Influence of CYP2C9, VKORC1, and CYP4F2 polymorphisms on the pharmacodynamic parameters of warfarin: a cross-sectional study.

BACKGROUND: Warfarin is the most commonly evaluated drug in pharmacogenetic-guided dosing studies. However, gaps remain regarding the influence of the genetic polymorphisms of CYP2C9, VKORC1, and CYP4F2 on specific pharmacodynamic parameters like the warfarin sensitivity index (WSI), prothrombin time international normalized ratio (PT-INR), and log-INR variability. METHODS: A cross-sectional study was conducted in non-smoking adults receiving warfarin for at least 6 months. Their demographics, diagnoses, warfarin dosing regimen, concomitant drugs, PT-INR, and bleeding episodes were obtained. CYP2C9 (rs1057910-*3 and rs1799853-*2 alleles), CYP4F2 (rs2108622), and VKORC1 (rs9923231) polymorphisms were assessed using real-time polymerase chain reaction. Three genotype groups (I-III) were defined based on the combined genetic polymorphisms of CYP2C9 and VKORC1 from the FDA's recommendations. Key outcome measures included anticoagulation control, time spent in therapeutic range, stable warfarin dose, WSI, log-INR variability, and Warfarin Composite Measure (WCM). RESULTS: The study recruited 236 patients; 75 (31.8%) carried a functional CYP2C9 variant allele, and, 143 (60.6%) had at least one T allele in CYP4F2 and 133 (56.4%) had at least one T allele in VKORC1. Groups' II and III CYP2C9 and VKORC1 genotypes were observed with reduced stable warfarin dose, increased WSI, higher log-INR variability, and increased bleeding risk.
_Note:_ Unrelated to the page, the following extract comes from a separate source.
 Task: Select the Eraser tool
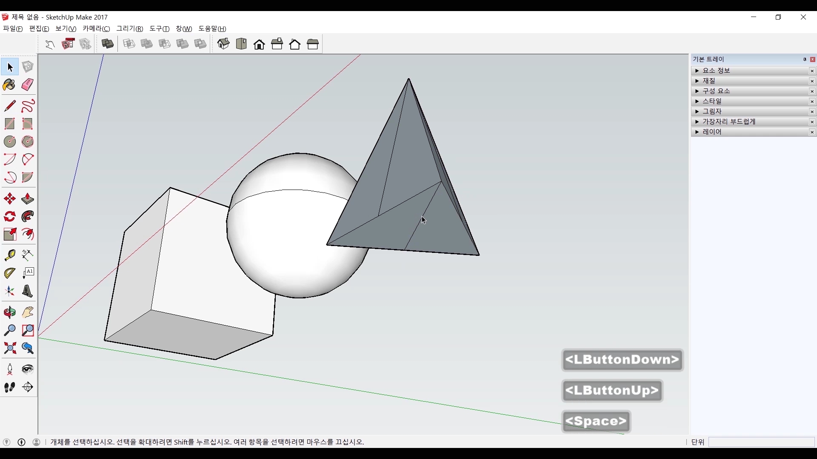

The presence of *2 or *3 allele in CYP2C9 was observed with reduced stable warfarin doses akin to the presence of T alleles in VKORC1; however, the doses increased with T alleles in CYP4F2. CONCLUSION: The evaluated genetic polymorphisms significantly influenced all the pharmacodynamic parameters of warfarin. Evaluating CYP2C9, VKORC1, and CYP4F2 genetic polymorphisms prior to warfarin initiation is likely to optimize therapeutic response.